Only the first line of the listing and the lines after it, up to and including the one containing "Given: Open Regional: Asia: China link", should be retyped exactly.
(Study material Opens)
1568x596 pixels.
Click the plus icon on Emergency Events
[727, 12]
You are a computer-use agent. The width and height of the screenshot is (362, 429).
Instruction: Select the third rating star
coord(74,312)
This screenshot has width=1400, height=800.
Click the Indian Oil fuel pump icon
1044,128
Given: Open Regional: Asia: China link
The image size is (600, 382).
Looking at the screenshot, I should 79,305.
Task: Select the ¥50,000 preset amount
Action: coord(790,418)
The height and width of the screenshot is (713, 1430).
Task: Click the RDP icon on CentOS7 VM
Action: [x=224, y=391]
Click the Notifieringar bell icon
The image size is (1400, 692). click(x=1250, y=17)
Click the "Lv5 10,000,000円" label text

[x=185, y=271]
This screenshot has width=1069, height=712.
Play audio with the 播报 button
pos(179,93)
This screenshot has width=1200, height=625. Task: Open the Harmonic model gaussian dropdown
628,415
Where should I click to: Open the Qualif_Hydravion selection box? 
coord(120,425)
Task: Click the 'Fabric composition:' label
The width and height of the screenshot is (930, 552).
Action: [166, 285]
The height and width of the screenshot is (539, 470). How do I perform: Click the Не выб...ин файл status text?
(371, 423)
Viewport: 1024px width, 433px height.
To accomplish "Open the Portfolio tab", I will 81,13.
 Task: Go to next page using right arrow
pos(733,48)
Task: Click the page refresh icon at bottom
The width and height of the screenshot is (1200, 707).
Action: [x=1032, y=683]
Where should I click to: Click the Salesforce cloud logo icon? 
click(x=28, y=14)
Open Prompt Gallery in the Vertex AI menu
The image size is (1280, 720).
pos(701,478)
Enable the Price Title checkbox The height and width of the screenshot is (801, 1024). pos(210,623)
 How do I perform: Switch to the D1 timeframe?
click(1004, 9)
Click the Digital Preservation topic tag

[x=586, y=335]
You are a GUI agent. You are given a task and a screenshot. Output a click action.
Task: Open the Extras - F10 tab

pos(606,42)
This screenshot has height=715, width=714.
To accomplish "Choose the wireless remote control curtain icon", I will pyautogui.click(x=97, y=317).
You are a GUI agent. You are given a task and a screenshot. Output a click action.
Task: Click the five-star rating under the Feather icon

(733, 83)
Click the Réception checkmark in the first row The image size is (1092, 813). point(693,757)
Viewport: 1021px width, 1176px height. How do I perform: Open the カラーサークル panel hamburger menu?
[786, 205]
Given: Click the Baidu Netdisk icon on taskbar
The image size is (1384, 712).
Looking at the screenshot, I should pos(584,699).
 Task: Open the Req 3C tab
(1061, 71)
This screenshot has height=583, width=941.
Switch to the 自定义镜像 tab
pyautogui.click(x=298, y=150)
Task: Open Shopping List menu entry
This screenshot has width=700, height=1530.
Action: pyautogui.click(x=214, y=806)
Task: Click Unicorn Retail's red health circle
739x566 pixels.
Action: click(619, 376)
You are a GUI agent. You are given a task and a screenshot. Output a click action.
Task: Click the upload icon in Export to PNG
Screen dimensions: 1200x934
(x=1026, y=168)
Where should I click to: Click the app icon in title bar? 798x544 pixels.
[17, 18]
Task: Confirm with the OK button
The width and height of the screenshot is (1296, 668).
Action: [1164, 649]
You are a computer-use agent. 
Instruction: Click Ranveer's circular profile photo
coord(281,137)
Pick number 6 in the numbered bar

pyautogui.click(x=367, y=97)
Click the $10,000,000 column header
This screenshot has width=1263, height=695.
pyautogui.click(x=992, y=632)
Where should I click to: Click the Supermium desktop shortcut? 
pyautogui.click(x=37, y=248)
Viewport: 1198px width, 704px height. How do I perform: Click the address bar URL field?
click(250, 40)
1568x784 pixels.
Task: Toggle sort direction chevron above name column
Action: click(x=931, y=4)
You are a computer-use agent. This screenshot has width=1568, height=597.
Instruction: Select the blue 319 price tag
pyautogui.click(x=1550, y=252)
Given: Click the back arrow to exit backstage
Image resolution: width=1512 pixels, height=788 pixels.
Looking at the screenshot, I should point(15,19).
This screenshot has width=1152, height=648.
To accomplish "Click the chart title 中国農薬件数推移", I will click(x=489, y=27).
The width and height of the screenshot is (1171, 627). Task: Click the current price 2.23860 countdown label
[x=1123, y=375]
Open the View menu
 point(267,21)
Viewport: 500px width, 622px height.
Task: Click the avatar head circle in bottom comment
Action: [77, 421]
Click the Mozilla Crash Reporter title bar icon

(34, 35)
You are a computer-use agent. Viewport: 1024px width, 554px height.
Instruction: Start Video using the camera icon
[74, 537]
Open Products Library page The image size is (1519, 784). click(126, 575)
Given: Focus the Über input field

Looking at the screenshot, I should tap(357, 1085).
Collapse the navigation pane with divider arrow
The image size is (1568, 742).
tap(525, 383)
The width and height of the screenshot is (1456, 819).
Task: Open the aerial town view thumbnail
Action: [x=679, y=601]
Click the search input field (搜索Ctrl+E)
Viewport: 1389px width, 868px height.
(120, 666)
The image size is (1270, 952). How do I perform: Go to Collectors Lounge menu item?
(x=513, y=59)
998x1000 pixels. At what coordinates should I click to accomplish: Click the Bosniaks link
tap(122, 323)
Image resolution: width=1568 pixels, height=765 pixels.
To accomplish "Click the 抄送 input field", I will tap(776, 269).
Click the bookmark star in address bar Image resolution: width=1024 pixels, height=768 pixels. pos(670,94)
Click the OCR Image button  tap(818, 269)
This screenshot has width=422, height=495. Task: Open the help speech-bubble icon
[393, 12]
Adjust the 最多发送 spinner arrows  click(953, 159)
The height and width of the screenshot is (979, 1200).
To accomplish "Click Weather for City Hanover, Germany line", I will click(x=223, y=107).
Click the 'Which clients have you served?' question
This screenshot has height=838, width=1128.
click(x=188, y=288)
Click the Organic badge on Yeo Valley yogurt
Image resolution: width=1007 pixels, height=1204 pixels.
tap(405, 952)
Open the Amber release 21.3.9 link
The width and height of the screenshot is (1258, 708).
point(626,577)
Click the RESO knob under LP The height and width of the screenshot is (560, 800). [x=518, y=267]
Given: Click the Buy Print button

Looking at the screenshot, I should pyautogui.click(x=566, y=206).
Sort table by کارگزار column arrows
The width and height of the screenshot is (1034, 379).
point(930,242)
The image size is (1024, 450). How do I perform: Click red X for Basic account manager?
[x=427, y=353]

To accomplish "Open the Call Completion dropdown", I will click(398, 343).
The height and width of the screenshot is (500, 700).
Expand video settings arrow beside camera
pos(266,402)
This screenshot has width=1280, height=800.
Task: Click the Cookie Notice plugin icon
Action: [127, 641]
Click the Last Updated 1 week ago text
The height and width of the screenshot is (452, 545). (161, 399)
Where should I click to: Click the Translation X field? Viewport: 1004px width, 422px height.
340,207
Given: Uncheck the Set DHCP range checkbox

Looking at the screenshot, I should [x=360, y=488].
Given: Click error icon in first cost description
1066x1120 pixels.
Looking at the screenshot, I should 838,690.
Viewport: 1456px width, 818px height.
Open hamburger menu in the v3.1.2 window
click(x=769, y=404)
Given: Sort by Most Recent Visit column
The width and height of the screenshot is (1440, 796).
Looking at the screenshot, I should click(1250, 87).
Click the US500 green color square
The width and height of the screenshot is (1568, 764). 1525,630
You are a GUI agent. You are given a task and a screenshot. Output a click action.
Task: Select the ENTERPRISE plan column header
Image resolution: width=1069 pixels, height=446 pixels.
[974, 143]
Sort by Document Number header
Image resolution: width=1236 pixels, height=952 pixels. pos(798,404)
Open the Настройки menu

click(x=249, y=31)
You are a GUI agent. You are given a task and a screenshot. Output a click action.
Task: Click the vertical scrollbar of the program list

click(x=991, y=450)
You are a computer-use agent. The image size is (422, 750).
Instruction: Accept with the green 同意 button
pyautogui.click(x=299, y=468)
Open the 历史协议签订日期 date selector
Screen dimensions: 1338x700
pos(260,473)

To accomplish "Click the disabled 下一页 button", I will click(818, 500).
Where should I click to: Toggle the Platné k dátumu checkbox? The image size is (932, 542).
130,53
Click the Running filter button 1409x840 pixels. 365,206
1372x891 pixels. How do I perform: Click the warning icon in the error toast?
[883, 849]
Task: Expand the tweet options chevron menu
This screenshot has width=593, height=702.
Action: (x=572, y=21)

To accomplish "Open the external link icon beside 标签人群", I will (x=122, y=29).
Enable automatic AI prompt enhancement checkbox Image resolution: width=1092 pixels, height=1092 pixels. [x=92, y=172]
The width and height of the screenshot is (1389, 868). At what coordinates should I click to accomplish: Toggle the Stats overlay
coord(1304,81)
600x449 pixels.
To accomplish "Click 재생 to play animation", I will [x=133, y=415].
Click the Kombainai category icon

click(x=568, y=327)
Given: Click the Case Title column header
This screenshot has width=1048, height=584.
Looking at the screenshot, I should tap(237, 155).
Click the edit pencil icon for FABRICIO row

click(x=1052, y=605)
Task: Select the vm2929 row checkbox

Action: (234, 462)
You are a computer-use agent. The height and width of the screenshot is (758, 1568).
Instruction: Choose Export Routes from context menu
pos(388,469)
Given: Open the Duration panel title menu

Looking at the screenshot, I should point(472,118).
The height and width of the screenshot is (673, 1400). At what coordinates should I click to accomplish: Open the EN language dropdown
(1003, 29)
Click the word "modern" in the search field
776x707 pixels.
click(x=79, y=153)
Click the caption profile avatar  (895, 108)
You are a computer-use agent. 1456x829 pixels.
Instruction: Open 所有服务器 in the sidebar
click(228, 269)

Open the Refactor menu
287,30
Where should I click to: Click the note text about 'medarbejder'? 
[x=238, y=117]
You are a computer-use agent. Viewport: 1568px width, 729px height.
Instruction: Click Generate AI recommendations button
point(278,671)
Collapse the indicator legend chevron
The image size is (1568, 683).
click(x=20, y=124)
(Study material Closes)
• _Task answer_:
1568x596 pixels.
Click the plus icon on Emergency Events
[727, 12]
You are a computer-use agent. The width and height of the screenshot is (362, 429).
Instruction: Select the third rating star
coord(74,312)
This screenshot has width=1400, height=800.
Click the Indian Oil fuel pump icon
1044,128
Given: Open Regional: Asia: China link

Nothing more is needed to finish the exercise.